After all, the producers of New Zealand’s fine products from our farms, forests and seas would be much the poorer were it not for the value added by our manufacturers.

It’s even more true that our foodstuffs have to be processed or manufactured in short order lest they start to deteriorate.

On top of that, there’s the productivity enhancing machinery and equipment made and sold in New Zealand, which also earns some $3 billion a year in exports.

The missed opportunity in the report is that it didn’t take adequate time to spell out this value, value which is in terms of innovation, skills development, exports, and in knowledge-rich jobs which pay far more than sectors such as tourism or retailing.

It’s a pity because New Zealanders are by and large ignorant of the economics underpinning their standard of living, and the report’s publication could have used its moment in the media sun to help enlighten them.

Instead it conveyed an idea to the public that manufacturing is on its knees, a sunset industry needing additional policy prescription hand-outs to keep it viable. Nothing could be further from the truth.

The report also fails to articulate the exponential scale of change taking place to manufacturing processes worldwide, and the great strides being made in New Zealand to embrace these changes. They describe in brief that an increase in the value of manufacturing output may not require a commensurate increase in the numbers of people directly employed in manufacturing.

Forty years ago when post war manufacturing in New Zealand was enjoying a heyday, it was not uncommon for manufacturing businesses to operate their own transport, accountancy, financing, design and other services all included in the numbers of people they employed.

Today services like these are typically ancillary to a manufacturer’s core business. Production and trading complexity, and specialization have seen them steadily outsourced, so much so that their proliferation elsewhere in the economy led to some commentators in the 1980s and 90s to proclaim the advent of the services economy. As if services could be delivered in a vacuum somehow independent of tangible goods being produced or the people producing them. As if we were all going to get rich serving each other burgers and fries.

Outsourcing practices and quickly advancing automation meant the numbers employed in manufacturing steadily diminished, and the skills of those employed changed, while the value delivered rose in dollar value terms.

Employment in the sector reached a peak of 320,000 fulltime jobs in 1985; in the ensuing six years under the Labour government’s liberalization programme 80,000 jobs were axed from the sector. Now manufacturers employ about the same number as in the early 1990s while delivering 20 per cent more in GDP terms, the sort of productivity growth needed to lift our standards of living.

Rather than examining in detail how manufacturing had changed and how that change is accelerating, or noting that manufacturing is to be lauded, and is delivering more value than ever in an economic environment more open, unprotected and unsubsidized than just about anywhere else, the Inquiry Report tried to prove the reason for its commissioning – that there is a crisis.

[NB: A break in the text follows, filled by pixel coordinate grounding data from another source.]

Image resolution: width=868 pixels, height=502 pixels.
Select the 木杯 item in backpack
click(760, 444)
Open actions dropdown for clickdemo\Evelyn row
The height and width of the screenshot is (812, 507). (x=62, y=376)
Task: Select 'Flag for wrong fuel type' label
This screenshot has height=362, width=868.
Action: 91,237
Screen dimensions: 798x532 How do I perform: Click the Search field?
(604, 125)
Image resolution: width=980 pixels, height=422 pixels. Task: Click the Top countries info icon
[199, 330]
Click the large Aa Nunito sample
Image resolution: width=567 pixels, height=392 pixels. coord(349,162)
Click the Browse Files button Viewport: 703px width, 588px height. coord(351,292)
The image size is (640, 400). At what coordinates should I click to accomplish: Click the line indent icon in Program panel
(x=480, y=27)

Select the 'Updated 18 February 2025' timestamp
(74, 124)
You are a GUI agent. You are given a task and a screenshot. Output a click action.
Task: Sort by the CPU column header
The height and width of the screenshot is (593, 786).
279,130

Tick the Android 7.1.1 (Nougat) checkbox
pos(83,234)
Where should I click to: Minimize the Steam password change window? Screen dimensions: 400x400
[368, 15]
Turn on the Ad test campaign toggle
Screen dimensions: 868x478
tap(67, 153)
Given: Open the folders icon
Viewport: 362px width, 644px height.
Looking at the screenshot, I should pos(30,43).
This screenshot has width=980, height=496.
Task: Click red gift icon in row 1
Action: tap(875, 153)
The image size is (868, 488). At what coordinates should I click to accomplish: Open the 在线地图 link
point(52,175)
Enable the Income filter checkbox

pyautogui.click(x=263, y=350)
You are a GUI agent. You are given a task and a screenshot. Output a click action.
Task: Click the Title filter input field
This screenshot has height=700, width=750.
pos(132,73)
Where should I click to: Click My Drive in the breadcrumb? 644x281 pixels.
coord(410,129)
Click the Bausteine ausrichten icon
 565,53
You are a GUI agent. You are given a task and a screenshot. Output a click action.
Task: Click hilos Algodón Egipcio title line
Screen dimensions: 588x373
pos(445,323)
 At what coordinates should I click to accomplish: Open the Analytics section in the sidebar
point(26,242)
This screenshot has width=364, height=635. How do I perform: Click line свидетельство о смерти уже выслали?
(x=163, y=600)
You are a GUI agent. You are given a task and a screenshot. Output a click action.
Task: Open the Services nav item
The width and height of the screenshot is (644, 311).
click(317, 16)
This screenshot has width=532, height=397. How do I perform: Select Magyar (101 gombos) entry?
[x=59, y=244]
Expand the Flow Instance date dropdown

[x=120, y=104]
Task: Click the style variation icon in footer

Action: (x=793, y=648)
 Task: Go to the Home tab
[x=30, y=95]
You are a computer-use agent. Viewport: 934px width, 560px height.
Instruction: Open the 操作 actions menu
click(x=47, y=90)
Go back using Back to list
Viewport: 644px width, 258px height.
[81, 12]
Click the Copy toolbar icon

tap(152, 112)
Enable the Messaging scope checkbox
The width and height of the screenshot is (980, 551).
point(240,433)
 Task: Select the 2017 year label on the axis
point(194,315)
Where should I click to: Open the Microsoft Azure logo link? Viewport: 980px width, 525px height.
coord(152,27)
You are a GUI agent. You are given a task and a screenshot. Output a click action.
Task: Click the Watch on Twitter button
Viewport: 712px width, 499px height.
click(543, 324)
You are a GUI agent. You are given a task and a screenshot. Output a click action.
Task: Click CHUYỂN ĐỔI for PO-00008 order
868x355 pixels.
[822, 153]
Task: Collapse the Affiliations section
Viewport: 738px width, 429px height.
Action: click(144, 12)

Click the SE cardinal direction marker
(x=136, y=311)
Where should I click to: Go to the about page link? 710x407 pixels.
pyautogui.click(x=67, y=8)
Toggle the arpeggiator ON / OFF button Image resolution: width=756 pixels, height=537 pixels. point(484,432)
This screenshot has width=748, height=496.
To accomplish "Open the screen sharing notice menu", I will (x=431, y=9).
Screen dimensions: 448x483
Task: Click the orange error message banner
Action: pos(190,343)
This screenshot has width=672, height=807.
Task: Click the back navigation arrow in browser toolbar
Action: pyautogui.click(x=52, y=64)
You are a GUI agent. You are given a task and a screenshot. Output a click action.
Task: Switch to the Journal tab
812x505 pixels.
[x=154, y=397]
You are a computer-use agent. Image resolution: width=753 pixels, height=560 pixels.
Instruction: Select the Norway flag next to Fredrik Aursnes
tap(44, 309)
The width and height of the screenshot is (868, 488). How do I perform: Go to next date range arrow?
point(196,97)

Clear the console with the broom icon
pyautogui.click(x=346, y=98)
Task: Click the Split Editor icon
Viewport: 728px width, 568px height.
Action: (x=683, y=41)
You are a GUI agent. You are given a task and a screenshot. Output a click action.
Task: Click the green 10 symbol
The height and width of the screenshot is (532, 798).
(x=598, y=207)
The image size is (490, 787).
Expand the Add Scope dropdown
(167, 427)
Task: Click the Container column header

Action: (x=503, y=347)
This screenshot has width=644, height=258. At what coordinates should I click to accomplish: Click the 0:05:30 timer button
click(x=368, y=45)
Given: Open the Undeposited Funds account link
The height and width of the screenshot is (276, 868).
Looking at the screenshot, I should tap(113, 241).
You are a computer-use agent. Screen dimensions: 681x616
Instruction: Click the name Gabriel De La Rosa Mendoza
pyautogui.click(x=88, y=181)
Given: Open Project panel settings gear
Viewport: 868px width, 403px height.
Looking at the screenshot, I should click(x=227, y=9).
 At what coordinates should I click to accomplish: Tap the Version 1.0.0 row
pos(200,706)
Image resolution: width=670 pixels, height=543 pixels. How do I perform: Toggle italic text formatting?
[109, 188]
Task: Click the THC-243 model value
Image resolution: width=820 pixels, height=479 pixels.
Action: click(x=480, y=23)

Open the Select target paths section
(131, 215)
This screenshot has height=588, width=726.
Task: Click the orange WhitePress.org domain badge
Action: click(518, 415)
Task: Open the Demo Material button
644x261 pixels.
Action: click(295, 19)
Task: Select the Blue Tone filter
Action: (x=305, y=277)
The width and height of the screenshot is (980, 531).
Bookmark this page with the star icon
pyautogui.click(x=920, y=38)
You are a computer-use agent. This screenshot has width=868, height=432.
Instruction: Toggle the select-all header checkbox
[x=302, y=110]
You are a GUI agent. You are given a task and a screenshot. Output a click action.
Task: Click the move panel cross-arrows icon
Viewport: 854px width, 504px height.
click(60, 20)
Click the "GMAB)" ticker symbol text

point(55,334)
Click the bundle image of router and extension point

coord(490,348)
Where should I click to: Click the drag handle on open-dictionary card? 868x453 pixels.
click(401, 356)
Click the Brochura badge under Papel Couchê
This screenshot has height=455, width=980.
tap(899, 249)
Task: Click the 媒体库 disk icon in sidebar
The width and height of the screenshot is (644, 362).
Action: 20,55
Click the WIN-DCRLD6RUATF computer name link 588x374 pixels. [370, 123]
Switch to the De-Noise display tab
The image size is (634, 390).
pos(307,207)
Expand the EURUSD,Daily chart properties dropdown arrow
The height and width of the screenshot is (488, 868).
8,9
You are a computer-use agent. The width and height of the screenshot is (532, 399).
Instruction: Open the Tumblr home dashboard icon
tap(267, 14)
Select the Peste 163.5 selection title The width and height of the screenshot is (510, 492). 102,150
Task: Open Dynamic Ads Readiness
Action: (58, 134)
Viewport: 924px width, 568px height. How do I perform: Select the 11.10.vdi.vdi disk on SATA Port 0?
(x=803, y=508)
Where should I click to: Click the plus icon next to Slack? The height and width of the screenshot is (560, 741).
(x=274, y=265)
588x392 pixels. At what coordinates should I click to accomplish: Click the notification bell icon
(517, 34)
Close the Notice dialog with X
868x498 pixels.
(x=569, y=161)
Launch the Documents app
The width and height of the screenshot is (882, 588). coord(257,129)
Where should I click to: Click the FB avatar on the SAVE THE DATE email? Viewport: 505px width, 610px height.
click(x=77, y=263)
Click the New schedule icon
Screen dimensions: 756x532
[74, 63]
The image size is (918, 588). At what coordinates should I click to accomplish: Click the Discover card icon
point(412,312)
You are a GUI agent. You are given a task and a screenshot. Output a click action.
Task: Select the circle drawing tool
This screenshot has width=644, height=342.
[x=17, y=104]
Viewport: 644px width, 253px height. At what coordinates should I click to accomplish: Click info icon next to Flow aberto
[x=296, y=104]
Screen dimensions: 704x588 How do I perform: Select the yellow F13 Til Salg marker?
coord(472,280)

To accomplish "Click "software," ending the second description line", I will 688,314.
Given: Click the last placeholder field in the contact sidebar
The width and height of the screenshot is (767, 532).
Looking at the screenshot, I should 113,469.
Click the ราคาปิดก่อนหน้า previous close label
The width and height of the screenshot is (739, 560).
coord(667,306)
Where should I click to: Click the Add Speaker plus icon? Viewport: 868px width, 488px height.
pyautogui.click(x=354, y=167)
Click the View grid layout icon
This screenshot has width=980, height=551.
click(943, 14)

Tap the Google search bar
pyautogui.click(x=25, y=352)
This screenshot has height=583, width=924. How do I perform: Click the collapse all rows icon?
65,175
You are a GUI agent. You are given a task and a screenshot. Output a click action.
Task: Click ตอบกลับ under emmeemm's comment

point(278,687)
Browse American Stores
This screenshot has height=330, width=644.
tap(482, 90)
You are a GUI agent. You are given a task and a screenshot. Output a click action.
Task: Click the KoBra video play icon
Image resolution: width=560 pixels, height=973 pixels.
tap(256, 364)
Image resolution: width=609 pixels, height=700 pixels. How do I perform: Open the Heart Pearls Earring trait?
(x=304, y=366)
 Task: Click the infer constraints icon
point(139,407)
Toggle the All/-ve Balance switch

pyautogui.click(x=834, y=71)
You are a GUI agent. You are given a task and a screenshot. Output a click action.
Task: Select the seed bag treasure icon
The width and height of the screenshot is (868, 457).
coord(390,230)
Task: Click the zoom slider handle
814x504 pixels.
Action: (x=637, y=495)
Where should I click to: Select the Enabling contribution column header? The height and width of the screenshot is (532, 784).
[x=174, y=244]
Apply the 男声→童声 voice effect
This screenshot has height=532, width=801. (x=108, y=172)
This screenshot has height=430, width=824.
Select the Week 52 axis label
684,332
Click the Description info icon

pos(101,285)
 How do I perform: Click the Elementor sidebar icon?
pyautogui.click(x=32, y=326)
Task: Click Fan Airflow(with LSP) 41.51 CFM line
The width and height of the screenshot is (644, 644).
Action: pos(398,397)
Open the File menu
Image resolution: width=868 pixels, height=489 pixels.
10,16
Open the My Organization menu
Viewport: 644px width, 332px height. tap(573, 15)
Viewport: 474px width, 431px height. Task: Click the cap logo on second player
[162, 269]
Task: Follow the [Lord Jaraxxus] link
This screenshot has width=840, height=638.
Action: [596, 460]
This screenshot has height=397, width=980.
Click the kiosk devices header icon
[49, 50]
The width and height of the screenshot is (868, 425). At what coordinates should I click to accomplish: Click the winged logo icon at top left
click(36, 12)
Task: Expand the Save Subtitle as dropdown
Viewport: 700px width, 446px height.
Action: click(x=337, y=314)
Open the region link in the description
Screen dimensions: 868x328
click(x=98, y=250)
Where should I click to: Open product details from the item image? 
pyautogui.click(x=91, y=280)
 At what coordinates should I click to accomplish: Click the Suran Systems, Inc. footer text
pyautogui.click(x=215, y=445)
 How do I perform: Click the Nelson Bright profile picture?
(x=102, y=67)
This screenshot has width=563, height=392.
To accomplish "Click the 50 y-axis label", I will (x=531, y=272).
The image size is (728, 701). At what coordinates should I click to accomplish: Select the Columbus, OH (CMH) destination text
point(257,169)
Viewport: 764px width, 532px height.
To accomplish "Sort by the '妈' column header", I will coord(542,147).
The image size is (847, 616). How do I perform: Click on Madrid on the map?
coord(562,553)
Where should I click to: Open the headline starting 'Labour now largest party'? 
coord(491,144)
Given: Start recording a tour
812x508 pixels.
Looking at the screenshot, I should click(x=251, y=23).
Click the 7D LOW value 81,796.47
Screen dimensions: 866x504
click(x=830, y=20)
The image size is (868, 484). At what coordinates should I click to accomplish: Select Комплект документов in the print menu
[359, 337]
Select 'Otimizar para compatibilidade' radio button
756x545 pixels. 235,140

So I found it less than persuasive and the recommendations underwhelming.

But there is good in it. The suggestions on government procurement have merit and should be examined further even if sound steps on this are underway right now.

The emphasis placed on capital investment is laudable though the policy settings called for are basically unintelligible.

Innovation and R&D are also well incentivized at present, with the current regime less likely to be abused than a tax credits system.

To complement them, we recommend a blanket reduction in company tax to make us more competitive with comparator nations.

Other recommendations in the report are also well catered for in our present policy settings.

On monetary policy we are pleased to see the leader of the Greens has come to his senses and for reasons known only to him has withdrawn the idea of printing money to lower the currency.

We are on record as fully supportive of the Reserve Bank Act in its present form and in the stewardship of the current Governor Graeme Wheeler.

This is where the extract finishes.